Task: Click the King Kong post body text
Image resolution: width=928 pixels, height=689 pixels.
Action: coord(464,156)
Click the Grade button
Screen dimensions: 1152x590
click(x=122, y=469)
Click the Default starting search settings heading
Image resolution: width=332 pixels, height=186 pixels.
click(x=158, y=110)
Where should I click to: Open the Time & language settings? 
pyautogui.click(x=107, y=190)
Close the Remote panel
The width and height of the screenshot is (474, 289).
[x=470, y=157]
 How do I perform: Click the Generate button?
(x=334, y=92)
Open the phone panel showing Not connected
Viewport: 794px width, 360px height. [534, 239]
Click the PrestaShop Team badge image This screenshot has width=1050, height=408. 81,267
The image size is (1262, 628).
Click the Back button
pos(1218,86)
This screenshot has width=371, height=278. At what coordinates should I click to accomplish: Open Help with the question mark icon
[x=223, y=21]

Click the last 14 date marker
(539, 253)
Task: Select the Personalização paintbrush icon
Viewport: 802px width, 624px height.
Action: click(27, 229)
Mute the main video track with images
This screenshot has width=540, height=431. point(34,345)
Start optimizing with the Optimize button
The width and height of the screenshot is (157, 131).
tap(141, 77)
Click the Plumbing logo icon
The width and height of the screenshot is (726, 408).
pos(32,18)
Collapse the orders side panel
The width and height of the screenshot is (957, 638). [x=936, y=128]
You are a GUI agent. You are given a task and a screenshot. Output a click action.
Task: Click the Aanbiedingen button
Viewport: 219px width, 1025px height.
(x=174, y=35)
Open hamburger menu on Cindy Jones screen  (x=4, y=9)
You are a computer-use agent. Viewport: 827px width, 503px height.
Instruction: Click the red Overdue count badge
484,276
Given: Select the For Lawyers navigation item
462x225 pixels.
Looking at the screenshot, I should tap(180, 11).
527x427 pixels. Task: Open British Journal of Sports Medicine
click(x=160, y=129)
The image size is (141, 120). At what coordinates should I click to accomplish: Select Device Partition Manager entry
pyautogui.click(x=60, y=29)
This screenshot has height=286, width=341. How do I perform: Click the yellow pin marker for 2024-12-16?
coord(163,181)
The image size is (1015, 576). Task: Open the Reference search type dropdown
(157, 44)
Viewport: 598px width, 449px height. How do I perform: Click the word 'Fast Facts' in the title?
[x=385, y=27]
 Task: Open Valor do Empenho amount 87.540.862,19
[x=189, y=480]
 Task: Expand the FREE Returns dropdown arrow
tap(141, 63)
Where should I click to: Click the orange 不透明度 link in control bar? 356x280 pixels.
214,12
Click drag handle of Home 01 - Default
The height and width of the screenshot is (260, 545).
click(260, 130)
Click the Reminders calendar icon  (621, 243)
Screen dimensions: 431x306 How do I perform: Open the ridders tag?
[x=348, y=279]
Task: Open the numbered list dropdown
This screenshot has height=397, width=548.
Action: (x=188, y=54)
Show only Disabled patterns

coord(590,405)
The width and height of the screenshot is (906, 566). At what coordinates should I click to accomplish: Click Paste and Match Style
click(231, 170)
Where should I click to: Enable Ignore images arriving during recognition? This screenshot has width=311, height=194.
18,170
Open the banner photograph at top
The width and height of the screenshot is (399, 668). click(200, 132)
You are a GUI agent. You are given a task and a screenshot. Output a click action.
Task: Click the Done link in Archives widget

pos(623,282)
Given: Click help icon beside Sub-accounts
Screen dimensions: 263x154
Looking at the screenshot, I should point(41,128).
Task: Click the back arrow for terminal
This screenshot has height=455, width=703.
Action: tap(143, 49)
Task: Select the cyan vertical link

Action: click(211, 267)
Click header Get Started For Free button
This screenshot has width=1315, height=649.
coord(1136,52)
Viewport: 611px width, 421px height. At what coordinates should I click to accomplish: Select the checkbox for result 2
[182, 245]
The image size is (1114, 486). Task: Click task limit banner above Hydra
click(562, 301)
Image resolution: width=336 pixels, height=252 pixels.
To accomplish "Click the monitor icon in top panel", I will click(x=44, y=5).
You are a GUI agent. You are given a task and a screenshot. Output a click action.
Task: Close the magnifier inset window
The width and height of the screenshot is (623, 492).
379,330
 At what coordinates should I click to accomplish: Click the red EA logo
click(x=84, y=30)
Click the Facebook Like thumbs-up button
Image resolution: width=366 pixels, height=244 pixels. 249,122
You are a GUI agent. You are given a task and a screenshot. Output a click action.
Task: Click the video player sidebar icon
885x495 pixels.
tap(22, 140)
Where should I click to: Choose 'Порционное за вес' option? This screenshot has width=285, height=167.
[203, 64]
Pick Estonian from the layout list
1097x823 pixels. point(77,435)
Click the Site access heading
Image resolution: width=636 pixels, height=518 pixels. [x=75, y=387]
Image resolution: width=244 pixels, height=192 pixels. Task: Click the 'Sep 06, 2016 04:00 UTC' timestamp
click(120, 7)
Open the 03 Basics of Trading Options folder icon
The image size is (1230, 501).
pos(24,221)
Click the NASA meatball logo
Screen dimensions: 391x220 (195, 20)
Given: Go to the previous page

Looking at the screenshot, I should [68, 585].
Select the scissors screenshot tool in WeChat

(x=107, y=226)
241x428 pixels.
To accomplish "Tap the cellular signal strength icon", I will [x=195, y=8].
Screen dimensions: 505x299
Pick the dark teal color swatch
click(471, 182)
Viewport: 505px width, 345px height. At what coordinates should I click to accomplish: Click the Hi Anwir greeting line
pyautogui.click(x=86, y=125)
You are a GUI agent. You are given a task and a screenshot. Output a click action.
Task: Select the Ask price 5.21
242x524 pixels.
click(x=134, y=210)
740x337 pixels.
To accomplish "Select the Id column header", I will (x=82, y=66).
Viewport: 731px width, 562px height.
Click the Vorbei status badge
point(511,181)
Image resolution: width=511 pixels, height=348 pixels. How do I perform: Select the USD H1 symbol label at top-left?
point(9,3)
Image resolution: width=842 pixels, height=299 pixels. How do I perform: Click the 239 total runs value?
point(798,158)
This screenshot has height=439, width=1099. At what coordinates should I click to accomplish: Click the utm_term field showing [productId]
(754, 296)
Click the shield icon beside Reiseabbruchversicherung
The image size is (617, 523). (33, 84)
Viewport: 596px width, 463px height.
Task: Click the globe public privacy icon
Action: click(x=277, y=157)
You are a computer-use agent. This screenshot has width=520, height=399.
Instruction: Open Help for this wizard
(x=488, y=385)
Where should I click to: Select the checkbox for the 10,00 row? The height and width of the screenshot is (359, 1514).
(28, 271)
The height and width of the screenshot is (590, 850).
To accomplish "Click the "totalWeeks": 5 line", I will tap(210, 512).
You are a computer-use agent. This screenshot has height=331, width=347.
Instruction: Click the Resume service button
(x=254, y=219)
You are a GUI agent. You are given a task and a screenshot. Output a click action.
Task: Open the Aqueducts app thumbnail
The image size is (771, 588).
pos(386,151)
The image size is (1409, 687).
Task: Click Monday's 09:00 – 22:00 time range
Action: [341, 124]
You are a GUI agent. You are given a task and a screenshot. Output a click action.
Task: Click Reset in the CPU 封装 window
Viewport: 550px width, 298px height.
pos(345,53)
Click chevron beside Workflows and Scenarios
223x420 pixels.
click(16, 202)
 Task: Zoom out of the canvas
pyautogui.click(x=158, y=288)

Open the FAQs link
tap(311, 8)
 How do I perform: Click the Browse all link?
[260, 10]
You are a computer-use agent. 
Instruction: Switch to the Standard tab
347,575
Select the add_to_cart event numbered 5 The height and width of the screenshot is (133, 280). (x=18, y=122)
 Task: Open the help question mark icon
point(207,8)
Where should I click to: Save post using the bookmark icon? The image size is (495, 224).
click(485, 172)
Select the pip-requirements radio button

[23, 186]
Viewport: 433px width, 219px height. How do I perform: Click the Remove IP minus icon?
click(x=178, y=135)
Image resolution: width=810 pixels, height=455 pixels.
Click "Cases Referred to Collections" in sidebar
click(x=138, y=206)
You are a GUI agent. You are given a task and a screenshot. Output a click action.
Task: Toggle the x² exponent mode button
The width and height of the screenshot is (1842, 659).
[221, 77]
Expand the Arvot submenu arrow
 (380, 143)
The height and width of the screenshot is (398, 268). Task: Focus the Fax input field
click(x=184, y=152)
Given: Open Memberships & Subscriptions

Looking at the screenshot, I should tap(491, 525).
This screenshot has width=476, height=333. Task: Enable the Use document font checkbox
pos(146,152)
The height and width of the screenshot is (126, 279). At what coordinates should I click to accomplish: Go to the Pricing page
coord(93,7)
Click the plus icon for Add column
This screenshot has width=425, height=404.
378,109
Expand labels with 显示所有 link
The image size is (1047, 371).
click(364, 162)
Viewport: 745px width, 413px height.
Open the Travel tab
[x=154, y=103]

**Exercise**
Take from the listing above each line that contains the string "column".

**Response to the exercise**
To accomplish "Select the Id column header", I will (x=82, y=66).
Click the plus icon for Add column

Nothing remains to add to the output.